PASSAGE
=-=-=
I have raised them alone since the birth of my youngest son. I am a stay-at-home mom who is never at home. I wake up, burn the Pop-Tarts, deal with meltdown number one, make my oldest son’s Celexa-Adderall cocktail, fix lunches, deal with meltdown number two, get us all dressed, deal with meltdown number three, brush teeth, load up the car, deal with meltdowns number four, five and six and head out for the day. It’s not unlike what other moms do, except maybe for the meds and some of the meltdowns, but I’m sure other people burn Pop-Tarts, too.
My friends help me keep one foot in the world that isn’t autistic. They take me out and remind me that red wine is delightful, the perfect wrap dress accentuates any figure and I am not alone. We go to dinner, the theater, clubs and concerts. We even got tattoos one night. Mine says “brave.”
I once saw a bumper sticker that said: “Autism. Be understanding.” I wish I could buy a million of those and plaster the planet with understanding. I have countless stories of dirty looks, malevolent avoidance, rude comments and nasty laughter. If it breaks my heart when my sons experience cruelty, then I can only imagine what it does to them. It still surprises me to learn that kindness is the exception and not the rule.
=-=-=
MATERIAL
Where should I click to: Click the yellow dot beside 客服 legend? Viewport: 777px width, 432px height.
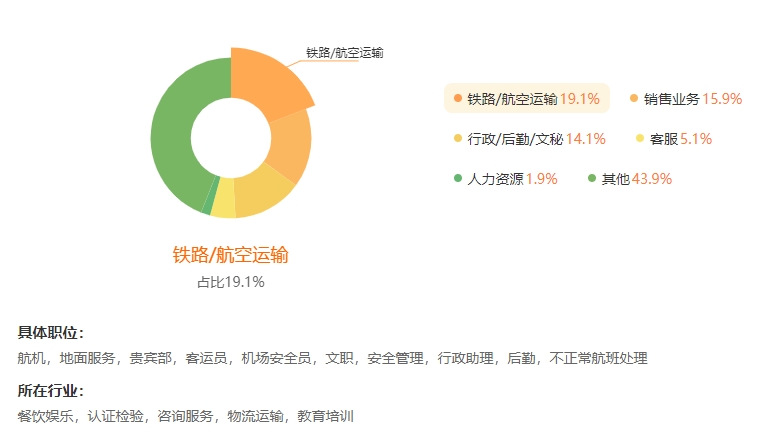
=-=-=
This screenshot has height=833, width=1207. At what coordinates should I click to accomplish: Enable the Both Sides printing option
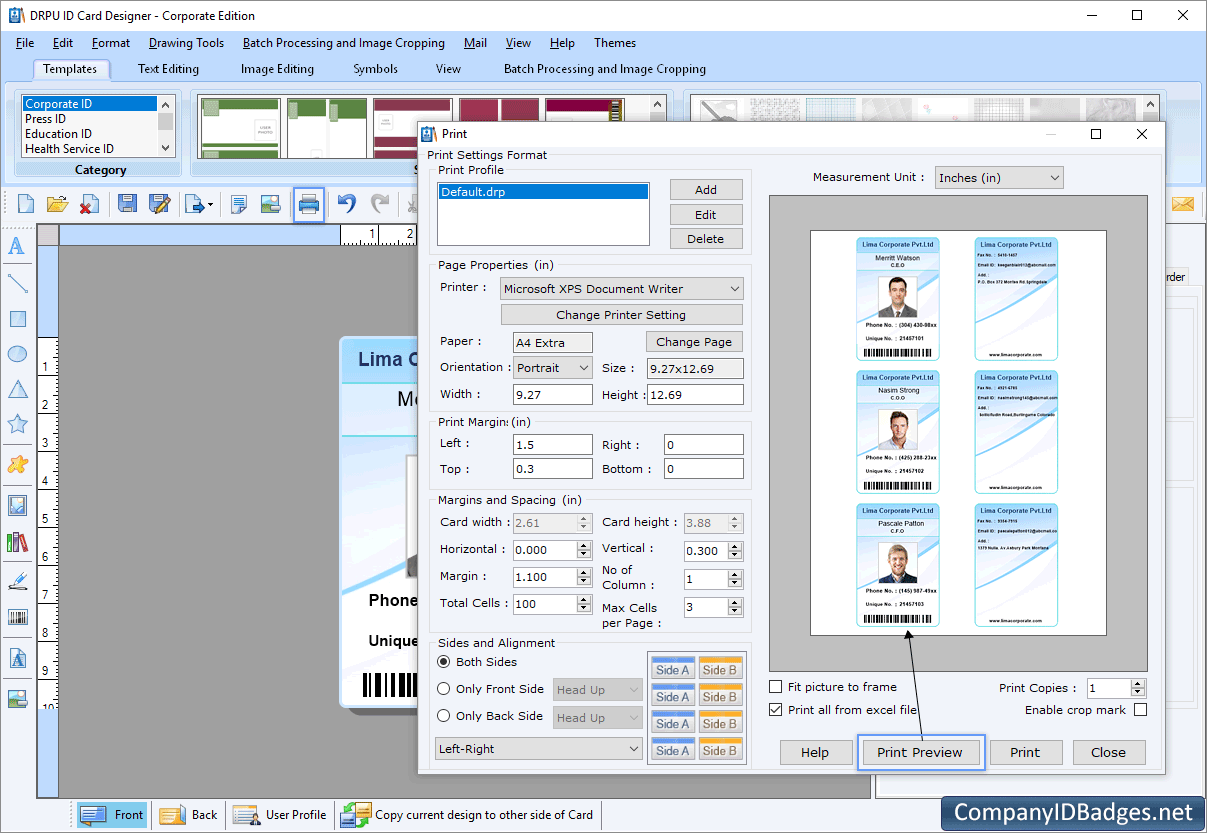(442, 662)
=-=-=
OBJECTIVES
1: Repeat everything in the passage about raising autistic sons from "I once saw a" down to "not the rule.".
2: Condense the paragraph that begins "My friends help me keep one foot" in the passage about raising autistic sons into a short bulleted list of its main facts.

IN RESPONSE
1:
I once saw a bumper sticker that said: “Autism. Be understanding.” I wish I could buy a million of those and plaster the planet with understanding. I have countless stories of dirty looks, malevolent avoidance, rude comments and nasty laughter. If it breaks my heart when my sons experience cruelty, then I can only imagine what it does to them. It still surprises me to learn that kindness is the exception and not the rule.

2:
- Her friends help her keep one foot in the world that isn't autistic.
- They take her out and remind her that red wine is delightful, the right wrap dress flatters any figure, and she is not alone.
- They go to dinner, the theater, clubs and concerts together.
- One night they all got tattoos, and hers says "brave."